Find each line in the listing below that contains the string "建筑力学", and copy those lines out in full.

----- Given data -----

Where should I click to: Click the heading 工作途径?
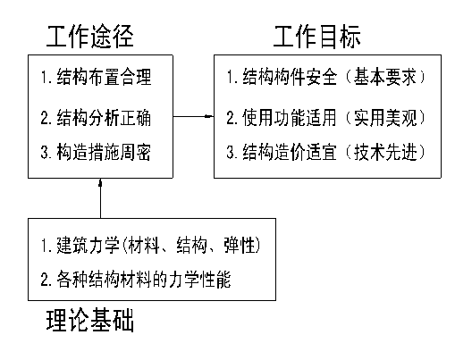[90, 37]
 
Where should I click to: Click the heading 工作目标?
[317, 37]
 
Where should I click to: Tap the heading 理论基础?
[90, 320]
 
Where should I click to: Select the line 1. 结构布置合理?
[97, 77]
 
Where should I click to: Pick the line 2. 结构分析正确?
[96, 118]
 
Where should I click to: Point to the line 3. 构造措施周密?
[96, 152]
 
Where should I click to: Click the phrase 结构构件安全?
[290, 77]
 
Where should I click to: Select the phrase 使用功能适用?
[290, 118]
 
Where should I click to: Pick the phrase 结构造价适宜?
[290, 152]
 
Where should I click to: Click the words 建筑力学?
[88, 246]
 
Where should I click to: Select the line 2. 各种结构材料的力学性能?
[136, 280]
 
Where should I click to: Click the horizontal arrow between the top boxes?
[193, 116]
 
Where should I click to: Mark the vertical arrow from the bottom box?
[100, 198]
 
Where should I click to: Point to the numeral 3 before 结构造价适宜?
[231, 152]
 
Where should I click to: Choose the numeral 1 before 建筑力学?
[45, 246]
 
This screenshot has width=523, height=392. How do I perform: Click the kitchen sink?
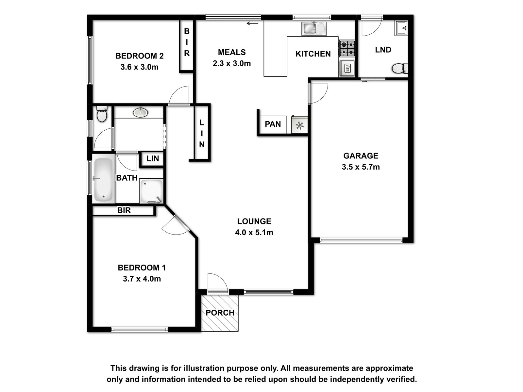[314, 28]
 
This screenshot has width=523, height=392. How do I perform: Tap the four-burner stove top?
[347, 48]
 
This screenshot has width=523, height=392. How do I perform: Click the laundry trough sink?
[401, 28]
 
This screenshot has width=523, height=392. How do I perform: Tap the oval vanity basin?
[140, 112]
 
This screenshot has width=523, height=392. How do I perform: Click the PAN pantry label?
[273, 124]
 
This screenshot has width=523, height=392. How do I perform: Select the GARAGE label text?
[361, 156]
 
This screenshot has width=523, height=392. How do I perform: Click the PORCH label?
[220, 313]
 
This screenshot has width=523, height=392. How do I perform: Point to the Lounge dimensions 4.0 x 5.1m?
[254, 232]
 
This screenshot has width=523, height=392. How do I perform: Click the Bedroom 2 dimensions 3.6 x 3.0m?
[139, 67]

-----
----- Given data -----

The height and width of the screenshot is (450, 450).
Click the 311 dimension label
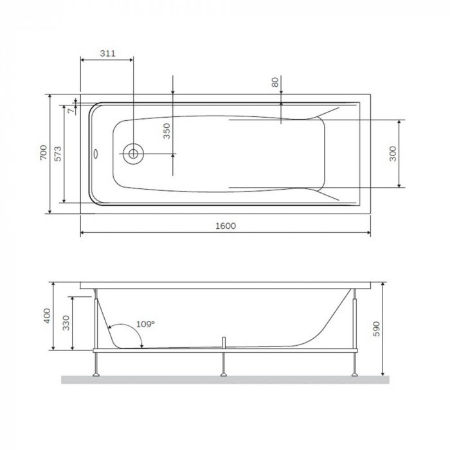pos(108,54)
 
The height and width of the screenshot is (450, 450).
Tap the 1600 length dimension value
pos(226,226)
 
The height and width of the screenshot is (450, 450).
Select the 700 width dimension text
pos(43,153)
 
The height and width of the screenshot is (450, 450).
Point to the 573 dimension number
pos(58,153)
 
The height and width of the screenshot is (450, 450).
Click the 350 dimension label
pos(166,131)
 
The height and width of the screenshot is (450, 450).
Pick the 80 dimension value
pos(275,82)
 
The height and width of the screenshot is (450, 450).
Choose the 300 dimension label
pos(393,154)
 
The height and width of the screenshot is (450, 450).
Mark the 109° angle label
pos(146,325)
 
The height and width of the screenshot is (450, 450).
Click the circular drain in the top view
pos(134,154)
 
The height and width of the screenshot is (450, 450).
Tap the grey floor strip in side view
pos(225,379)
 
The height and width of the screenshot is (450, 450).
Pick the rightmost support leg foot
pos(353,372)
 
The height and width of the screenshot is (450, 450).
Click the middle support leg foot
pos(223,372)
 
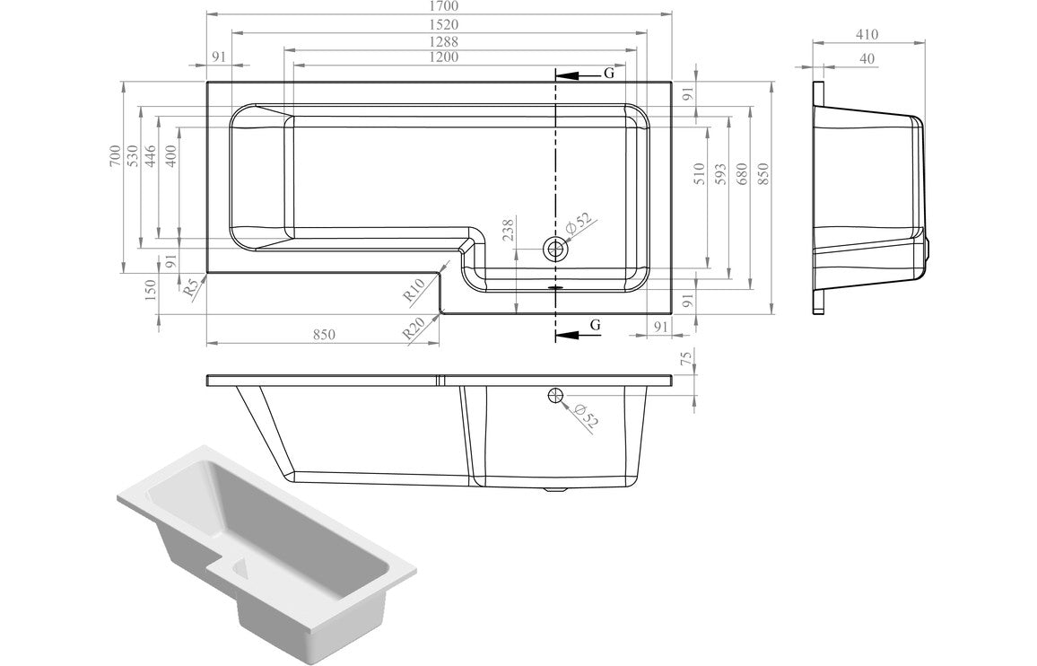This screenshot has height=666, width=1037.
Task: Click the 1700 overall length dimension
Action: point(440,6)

-----
----- Given data -----

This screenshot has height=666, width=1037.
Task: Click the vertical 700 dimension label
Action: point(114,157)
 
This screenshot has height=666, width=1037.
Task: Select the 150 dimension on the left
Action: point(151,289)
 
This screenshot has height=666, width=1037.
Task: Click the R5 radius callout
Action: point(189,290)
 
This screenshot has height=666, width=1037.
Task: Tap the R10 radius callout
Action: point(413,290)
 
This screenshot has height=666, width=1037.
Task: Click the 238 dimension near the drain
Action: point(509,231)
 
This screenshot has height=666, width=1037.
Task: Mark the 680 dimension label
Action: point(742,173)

-----

--- The output ---
Where should I click to: Click the words 建筑力学?
Where should I click to: Choose the numeral 1 before 建筑力学?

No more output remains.